(Supplied material):
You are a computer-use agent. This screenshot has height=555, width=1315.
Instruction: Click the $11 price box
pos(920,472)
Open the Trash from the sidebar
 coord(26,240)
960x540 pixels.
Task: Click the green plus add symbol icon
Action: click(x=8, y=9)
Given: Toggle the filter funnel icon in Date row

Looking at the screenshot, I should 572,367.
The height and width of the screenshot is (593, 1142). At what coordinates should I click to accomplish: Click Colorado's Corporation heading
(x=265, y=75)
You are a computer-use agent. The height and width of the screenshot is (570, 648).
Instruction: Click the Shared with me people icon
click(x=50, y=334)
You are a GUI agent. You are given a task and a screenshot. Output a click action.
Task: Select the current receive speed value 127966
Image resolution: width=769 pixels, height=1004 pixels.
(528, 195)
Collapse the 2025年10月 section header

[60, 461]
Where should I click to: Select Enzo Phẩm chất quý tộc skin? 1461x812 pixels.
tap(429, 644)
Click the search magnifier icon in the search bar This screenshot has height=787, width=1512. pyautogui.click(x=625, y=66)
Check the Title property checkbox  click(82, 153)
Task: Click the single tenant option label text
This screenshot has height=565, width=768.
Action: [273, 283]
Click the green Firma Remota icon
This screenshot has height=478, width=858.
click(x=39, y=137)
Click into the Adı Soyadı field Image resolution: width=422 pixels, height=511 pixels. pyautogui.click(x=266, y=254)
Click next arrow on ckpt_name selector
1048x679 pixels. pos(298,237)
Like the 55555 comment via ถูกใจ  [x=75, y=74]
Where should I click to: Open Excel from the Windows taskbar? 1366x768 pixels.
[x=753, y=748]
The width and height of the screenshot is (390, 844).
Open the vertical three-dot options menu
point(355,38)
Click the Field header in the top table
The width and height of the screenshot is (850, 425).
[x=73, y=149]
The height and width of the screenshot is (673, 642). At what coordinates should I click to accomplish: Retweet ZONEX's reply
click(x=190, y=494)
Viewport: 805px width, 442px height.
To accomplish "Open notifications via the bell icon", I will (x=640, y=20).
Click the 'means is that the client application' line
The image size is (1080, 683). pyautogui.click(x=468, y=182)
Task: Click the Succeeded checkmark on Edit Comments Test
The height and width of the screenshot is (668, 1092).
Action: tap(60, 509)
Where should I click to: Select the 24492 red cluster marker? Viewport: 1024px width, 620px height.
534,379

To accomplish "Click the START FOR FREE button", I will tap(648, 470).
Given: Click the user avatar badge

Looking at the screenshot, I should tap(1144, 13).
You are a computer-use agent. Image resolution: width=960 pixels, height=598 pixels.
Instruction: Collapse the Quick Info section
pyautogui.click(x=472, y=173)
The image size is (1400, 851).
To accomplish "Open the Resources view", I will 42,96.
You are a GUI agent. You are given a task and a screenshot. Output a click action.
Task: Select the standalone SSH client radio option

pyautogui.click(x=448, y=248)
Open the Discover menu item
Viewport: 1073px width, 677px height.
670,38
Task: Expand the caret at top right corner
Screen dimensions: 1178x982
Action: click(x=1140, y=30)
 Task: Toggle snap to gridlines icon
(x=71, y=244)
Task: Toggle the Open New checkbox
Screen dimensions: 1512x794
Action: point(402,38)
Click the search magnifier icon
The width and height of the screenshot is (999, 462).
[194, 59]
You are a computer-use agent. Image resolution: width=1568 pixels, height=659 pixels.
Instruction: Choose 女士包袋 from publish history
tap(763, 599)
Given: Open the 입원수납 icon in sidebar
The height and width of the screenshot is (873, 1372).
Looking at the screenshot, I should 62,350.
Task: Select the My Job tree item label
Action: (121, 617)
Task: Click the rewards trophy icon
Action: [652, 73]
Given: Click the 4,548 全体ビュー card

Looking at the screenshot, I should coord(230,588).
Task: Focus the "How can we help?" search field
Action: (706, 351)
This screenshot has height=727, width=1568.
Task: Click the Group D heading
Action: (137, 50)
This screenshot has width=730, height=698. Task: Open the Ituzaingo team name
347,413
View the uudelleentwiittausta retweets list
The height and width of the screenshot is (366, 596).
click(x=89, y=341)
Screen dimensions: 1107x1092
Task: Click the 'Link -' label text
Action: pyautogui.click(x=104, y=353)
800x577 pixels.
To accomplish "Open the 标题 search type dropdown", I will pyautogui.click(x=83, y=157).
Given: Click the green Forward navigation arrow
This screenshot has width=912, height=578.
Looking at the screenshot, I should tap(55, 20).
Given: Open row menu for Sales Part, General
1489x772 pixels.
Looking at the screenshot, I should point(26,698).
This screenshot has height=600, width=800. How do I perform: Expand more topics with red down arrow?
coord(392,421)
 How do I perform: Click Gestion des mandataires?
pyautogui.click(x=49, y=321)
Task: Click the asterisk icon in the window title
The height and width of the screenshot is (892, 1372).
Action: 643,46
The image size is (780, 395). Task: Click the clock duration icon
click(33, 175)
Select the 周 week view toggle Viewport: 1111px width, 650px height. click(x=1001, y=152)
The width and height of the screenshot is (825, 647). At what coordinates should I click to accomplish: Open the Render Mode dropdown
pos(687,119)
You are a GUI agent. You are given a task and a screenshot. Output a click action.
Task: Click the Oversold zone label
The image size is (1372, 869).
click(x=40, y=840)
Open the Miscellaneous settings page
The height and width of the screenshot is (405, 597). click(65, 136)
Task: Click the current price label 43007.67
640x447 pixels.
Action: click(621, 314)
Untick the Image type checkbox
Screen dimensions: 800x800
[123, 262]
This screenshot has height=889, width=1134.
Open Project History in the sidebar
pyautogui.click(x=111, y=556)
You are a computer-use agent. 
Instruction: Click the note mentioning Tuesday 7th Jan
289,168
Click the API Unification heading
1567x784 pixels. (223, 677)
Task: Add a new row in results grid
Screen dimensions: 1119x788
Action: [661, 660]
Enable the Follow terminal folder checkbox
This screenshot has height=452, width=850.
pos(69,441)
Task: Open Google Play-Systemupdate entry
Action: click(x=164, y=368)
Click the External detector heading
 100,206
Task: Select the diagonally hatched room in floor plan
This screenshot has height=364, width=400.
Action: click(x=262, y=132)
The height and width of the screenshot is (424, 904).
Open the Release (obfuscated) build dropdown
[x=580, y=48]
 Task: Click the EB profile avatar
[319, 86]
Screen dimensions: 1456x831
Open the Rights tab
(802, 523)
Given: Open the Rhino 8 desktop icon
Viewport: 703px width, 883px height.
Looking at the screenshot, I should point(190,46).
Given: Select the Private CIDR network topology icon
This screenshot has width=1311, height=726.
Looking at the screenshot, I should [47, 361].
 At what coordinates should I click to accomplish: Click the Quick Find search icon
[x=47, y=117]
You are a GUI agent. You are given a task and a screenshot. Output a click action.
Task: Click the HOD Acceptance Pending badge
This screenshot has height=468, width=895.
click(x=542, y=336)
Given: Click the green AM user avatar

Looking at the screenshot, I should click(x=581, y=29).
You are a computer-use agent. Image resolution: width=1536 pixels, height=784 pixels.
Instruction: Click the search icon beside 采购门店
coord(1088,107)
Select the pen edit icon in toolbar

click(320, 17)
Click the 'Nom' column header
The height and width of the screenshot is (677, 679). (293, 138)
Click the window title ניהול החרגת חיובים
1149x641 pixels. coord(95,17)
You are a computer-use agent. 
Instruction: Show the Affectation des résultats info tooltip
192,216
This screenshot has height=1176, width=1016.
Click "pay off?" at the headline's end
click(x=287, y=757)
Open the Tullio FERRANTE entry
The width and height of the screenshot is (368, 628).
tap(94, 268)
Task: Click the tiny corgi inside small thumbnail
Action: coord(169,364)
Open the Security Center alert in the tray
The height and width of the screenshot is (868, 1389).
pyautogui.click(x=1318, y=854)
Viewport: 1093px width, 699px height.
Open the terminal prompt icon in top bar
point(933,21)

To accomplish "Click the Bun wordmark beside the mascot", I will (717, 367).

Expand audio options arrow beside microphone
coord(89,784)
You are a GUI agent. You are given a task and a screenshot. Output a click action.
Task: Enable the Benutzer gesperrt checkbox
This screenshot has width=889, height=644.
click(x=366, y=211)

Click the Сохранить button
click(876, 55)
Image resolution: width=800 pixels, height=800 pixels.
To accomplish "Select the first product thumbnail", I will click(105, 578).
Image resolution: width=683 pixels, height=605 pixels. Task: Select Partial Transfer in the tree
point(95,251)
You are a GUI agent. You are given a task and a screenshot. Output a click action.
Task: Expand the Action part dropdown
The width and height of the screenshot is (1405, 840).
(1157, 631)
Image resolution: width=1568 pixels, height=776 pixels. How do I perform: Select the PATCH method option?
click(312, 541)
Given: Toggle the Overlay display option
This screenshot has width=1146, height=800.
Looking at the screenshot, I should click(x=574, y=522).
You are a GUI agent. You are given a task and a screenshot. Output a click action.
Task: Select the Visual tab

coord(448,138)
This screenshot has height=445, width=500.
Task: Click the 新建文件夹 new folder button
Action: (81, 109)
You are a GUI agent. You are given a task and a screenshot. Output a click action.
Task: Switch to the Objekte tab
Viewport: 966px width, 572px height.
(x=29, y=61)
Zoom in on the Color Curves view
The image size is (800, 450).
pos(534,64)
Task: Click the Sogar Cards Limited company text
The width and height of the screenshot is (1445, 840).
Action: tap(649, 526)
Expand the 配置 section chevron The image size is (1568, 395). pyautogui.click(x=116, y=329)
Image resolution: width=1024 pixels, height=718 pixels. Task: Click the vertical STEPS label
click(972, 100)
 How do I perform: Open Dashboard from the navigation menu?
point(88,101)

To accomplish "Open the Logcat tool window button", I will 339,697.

(What you have to do): Reproduce word for word the material above, beginning with the line that contains "Open the Trash from the sidebar" and ending with the line that contains "The width and height of the screenshot is (390, 844).".

(Response):
Open the Trash from the sidebar
 coord(26,240)
960x540 pixels.
Task: Click the green plus add symbol icon
Action: click(x=8, y=9)
Given: Toggle the filter funnel icon in Date row

Looking at the screenshot, I should 572,367.
The height and width of the screenshot is (593, 1142). At what coordinates should I click to accomplish: Click Colorado's Corporation heading
(x=265, y=75)
You are a computer-use agent. The height and width of the screenshot is (570, 648).
Instruction: Click the Shared with me people icon
click(x=50, y=334)
You are a GUI agent. You are given a task and a screenshot. Output a click action.
Task: Select the current receive speed value 127966
Image resolution: width=769 pixels, height=1004 pixels.
(528, 195)
Collapse the 2025年10月 section header

[60, 461]
Where should I click to: Select Enzo Phẩm chất quý tộc skin? 1461x812 pixels.
tap(429, 644)
Click the search magnifier icon in the search bar This screenshot has height=787, width=1512. pyautogui.click(x=625, y=66)
Check the Title property checkbox  click(82, 153)
Task: Click the single tenant option label text
This screenshot has height=565, width=768.
Action: [273, 283]
Click the green Firma Remota icon
This screenshot has height=478, width=858.
click(x=39, y=137)
Click into the Adı Soyadı field Image resolution: width=422 pixels, height=511 pixels. pyautogui.click(x=266, y=254)
Click next arrow on ckpt_name selector
1048x679 pixels. pos(298,237)
Like the 55555 comment via ถูกใจ  [x=75, y=74]
Where should I click to: Open Excel from the Windows taskbar? 1366x768 pixels.
[x=753, y=748]
The width and height of the screenshot is (390, 844).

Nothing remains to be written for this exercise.